● **TASK DETAILS**: Can you set out the material below as a numbered list, leaving out any blank lines?

● **MATERIAL FOR THIS EXERCISE**:
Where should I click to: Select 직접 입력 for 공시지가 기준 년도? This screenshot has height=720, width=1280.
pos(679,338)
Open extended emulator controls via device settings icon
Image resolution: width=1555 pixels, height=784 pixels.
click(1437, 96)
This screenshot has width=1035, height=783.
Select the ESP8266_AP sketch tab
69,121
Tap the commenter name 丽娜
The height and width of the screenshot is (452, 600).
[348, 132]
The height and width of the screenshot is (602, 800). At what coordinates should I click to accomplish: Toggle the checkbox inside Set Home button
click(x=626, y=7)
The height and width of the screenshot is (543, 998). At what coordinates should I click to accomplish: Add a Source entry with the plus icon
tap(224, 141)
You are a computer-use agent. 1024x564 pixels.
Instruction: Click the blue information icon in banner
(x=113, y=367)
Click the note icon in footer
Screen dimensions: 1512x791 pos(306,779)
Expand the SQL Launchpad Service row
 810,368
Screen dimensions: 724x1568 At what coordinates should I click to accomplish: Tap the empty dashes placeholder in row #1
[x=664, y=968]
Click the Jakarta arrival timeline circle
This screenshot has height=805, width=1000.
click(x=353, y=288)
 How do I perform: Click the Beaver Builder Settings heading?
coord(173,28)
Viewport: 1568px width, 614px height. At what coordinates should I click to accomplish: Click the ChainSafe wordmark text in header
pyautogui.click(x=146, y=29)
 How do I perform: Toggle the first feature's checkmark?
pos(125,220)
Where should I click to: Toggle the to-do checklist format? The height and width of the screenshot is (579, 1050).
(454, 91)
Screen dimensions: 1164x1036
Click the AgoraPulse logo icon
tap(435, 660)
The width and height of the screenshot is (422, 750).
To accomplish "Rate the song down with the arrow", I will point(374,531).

● **REPLY**:
1. Where should I click to: Select 직접 입력 for 공시지가 기준 년도? This screenshot has height=720, width=1280.
2. pos(679,338)
3. Open extended emulator controls via device settings icon
4. Image resolution: width=1555 pixels, height=784 pixels.
5. click(1437, 96)
6. This screenshot has width=1035, height=783.
7. Select the ESP8266_AP sketch tab
8. 69,121
9. Tap the commenter name 丽娜
10. The height and width of the screenshot is (452, 600).
11. [348, 132]
12. The height and width of the screenshot is (602, 800). At what coordinates should I click to accomplish: Toggle the checkbox inside Set Home button
13. click(x=626, y=7)
14. The height and width of the screenshot is (543, 998). At what coordinates should I click to accomplish: Add a Source entry with the plus icon
15. tap(224, 141)
16. You are a computer-use agent. 1024x564 pixels.
17. Instruction: Click the blue information icon in banner
18. (x=113, y=367)
19. Click the note icon in footer
20. Screen dimensions: 1512x791 pos(306,779)
21. Expand the SQL Launchpad Service row
22.  810,368
23. Screen dimensions: 724x1568 At what coordinates should I click to accomplish: Tap the empty dashes placeholder in row #1
24. [x=664, y=968]
25. Click the Jakarta arrival timeline circle
26. This screenshot has height=805, width=1000.
27. click(x=353, y=288)
28.  How do I perform: Click the Beaver Builder Settings heading?
29. coord(173,28)
30. Viewport: 1568px width, 614px height. At what coordinates should I click to accomplish: Click the ChainSafe wordmark text in header
31. pyautogui.click(x=146, y=29)
32.  How do I perform: Toggle the first feature's checkmark?
33. pos(125,220)
34. Where should I click to: Toggle the to-do checklist format? The height and width of the screenshot is (579, 1050).
35. (454, 91)
36. Screen dimensions: 1164x1036
37. Click the AgoraPulse logo icon
38. tap(435, 660)
39. The width and height of the screenshot is (422, 750).
40. To accomplish "Rate the song down with the arrow", I will point(374,531).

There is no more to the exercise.